一 独立の生計を営む保護者と同居し、区内に六ヶ月以上居住している者であること。
二 成績が良好で、心身ともに健全であること。
三 経済的理由により進学又は修学が困難であること。
四 都内の高等学校に進学又は在学すること。
五 同種の奨学金を他から受けていないこと。
(奨学金の貸付期間及び金額)
第三条 奨学金は高等学校の正規の修学期間中、月額二千円以内の範囲で、本人の希望および家庭の事情等を
考慮して、区長が定める額とする。
2 前項のほか入学に際して必要とする資金を五千円以内の範囲で貸付けることができる。
(貸付の申請)
第四条 奨学金の貸付けを受けようとする者は、別に定めるところにより貸付申請書を区長に提出しなければ
ならない。
(奨学生の決定)
第五条 前条の申請書の提出があつた場合は、区長は毎年度予算の範囲内において奨学生を決定する。
(保証人)
第六条 奨学金の貸付けを受けようとする者は、別に定める要件を備えた連帯保証人一人をたてなければなら
ない。
(奨学金の停止)
第七条 区長は、奨学金の貸付けを受けている者が第二条の資格要件を欠くに至つた場合は、奨学金の貸付け
を停止することができる。
(奨学金の返還)
第八条 奨学金は貸付期間終了の日の属する月の翌月から起算し一年を経過した後十五年以内において、年賦
又は月賦で区長の定めるところに従い返還しなければならない。
2 前条の規定による貸付けの停止をした場合の奨学金の返還についてもまた前項の例による。
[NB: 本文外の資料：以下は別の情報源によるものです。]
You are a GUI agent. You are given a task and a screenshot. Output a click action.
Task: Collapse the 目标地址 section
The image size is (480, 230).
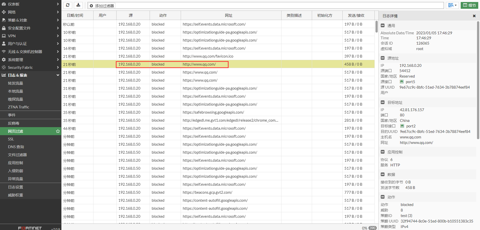click(382, 102)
たゞし、奨学
金の貸付けを受けた者が奨学金を目的以外に使用したとき、いつわりの申請、その他不正の手続きによつて
貸付けを受けたとき、または返還金の支払を怠つたときは、区長において貸付けた奨学金の全部又は一部に
ついて繰上げ返還を命ずることができる。
3 奨学生であつた者が更に上級学校に進学したときまたは傷病その他正当な理由のために奨学金の返還が困
難な者には願出により相当の期間、その返還を猶予する。
(返還免除)
第九条 奨学生または奨学生であつた者が、奨学金の返還完了前に死亡傷病その他特別の理由のため奨学金の
返還が特に困難な場合は、願出により奨学金の全部または一部の返還を免除することができる。
(奨学金の利息等)
第十条 奨学金の利息は無利子とする。たゞし、期限までに奨学金の返還をしなかつた場合において、正当の
理由がないと認められるときは、百円につき一日二銭の割合で返還期限の翌日から奨学金の返還の日
までの日数によつて計算した違約金を徴収する。
(委任)
第十一条 この条例の施行について、必要な事項は区長が定める。
付 則
この条例は、公布の日から施行する。
(『区議会・議事録』昭三四)
【付記】港区における奨学資金制度は、教育行政施策の一つとして、昭和三十四年度から発足した。進学の意欲を持ちながら経済的な理由から高等学校へ進学できない生徒を対象としたもので、貸付条件としては、成績良好で心身共に健全であることとされていたが、その後、成績良好心身共に健全の条件が外され、経済的条件だけとなった。また、貸付金額については社会情勢や経済情勢を反映しながら増額している。